Segment Start: Data for this task

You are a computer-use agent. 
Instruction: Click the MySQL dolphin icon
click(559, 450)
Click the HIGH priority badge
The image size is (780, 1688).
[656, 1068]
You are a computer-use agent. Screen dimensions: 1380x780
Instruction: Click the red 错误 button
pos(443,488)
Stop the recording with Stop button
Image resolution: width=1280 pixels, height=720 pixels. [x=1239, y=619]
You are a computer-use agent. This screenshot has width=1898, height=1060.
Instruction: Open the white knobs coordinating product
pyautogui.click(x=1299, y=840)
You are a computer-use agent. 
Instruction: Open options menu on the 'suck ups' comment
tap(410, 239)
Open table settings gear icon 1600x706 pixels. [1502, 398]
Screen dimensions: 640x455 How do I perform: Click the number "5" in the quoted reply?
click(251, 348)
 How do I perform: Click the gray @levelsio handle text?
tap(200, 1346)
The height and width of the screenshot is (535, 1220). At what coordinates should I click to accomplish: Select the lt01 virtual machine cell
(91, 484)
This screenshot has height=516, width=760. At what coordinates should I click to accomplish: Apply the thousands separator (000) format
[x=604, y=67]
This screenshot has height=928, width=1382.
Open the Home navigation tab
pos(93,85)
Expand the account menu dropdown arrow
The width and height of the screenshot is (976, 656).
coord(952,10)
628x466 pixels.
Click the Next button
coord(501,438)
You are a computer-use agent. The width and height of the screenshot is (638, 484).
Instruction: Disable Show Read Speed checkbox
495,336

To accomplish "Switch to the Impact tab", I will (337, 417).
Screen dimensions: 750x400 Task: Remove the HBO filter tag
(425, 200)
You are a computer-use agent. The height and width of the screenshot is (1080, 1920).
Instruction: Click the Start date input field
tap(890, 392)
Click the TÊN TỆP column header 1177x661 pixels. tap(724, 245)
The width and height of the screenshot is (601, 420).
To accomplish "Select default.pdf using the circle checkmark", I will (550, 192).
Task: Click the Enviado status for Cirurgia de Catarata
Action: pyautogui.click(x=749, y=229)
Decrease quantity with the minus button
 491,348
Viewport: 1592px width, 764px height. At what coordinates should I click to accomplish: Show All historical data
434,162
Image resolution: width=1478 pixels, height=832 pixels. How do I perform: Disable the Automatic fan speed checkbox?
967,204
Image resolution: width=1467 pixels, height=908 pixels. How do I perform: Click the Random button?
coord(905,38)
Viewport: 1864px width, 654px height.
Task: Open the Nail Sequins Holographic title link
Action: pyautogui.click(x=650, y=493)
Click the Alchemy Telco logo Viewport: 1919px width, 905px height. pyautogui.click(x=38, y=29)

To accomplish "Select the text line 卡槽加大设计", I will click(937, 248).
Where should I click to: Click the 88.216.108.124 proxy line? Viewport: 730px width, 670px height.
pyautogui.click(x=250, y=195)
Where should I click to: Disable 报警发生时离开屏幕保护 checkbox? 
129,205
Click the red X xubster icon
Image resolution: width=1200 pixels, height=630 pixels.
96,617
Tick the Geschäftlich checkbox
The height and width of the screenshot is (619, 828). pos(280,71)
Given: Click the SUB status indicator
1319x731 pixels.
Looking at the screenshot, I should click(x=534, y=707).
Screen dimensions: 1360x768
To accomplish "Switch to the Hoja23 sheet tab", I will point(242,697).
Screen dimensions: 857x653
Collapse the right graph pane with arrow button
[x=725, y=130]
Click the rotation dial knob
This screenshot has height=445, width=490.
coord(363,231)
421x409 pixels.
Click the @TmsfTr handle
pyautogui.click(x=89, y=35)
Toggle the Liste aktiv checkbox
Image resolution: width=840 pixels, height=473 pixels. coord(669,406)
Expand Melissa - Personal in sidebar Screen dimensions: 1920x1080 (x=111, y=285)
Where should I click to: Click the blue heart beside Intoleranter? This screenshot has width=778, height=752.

Segment End: Data for this task

How to complete this task -
Copy the data above in full, character for character.

Output of the exercise -
You are a computer-use agent. 
Instruction: Click the MySQL dolphin icon
click(559, 450)
Click the HIGH priority badge
The image size is (780, 1688).
[656, 1068]
You are a computer-use agent. Screen dimensions: 1380x780
Instruction: Click the red 错误 button
pos(443,488)
Stop the recording with Stop button
Image resolution: width=1280 pixels, height=720 pixels. [x=1239, y=619]
You are a computer-use agent. This screenshot has width=1898, height=1060.
Instruction: Open the white knobs coordinating product
pyautogui.click(x=1299, y=840)
You are a computer-use agent. 
Instruction: Open options menu on the 'suck ups' comment
tap(410, 239)
Open table settings gear icon 1600x706 pixels. [1502, 398]
Screen dimensions: 640x455 How do I perform: Click the number "5" in the quoted reply?
click(251, 348)
 How do I perform: Click the gray @levelsio handle text?
tap(200, 1346)
The height and width of the screenshot is (535, 1220). At what coordinates should I click to accomplish: Select the lt01 virtual machine cell
(91, 484)
This screenshot has height=516, width=760. At what coordinates should I click to accomplish: Apply the thousands separator (000) format
[x=604, y=67]
This screenshot has height=928, width=1382.
Open the Home navigation tab
pos(93,85)
Expand the account menu dropdown arrow
The width and height of the screenshot is (976, 656).
coord(952,10)
628x466 pixels.
Click the Next button
coord(501,438)
You are a computer-use agent. The width and height of the screenshot is (638, 484).
Instruction: Disable Show Read Speed checkbox
495,336

To accomplish "Switch to the Impact tab", I will (337, 417).
Screen dimensions: 750x400 Task: Remove the HBO filter tag
(425, 200)
You are a computer-use agent. The height and width of the screenshot is (1080, 1920).
Instruction: Click the Start date input field
tap(890, 392)
Click the TÊN TỆP column header 1177x661 pixels. tap(724, 245)
The width and height of the screenshot is (601, 420).
To accomplish "Select default.pdf using the circle checkmark", I will (550, 192).
Task: Click the Enviado status for Cirurgia de Catarata
Action: pyautogui.click(x=749, y=229)
Decrease quantity with the minus button
 491,348
Viewport: 1592px width, 764px height. At what coordinates should I click to accomplish: Show All historical data
434,162
Image resolution: width=1478 pixels, height=832 pixels. How do I perform: Disable the Automatic fan speed checkbox?
967,204
Image resolution: width=1467 pixels, height=908 pixels. How do I perform: Click the Random button?
coord(905,38)
Viewport: 1864px width, 654px height.
Task: Open the Nail Sequins Holographic title link
Action: pyautogui.click(x=650, y=493)
Click the Alchemy Telco logo Viewport: 1919px width, 905px height. pyautogui.click(x=38, y=29)

To accomplish "Select the text line 卡槽加大设计", I will click(937, 248).
Where should I click to: Click the 88.216.108.124 proxy line? Viewport: 730px width, 670px height.
pyautogui.click(x=250, y=195)
Where should I click to: Disable 报警发生时离开屏幕保护 checkbox? 
129,205
Click the red X xubster icon
Image resolution: width=1200 pixels, height=630 pixels.
96,617
Tick the Geschäftlich checkbox
The height and width of the screenshot is (619, 828). pos(280,71)
Given: Click the SUB status indicator
1319x731 pixels.
Looking at the screenshot, I should click(x=534, y=707).
Screen dimensions: 1360x768
To accomplish "Switch to the Hoja23 sheet tab", I will point(242,697).
Screen dimensions: 857x653
Collapse the right graph pane with arrow button
[x=725, y=130]
Click the rotation dial knob
This screenshot has height=445, width=490.
coord(363,231)
421x409 pixels.
Click the @TmsfTr handle
pyautogui.click(x=89, y=35)
Toggle the Liste aktiv checkbox
Image resolution: width=840 pixels, height=473 pixels. coord(669,406)
Expand Melissa - Personal in sidebar Screen dimensions: 1920x1080 (x=111, y=285)
Where should I click to: Click the blue heart beside Intoleranter? This screenshot has width=778, height=752.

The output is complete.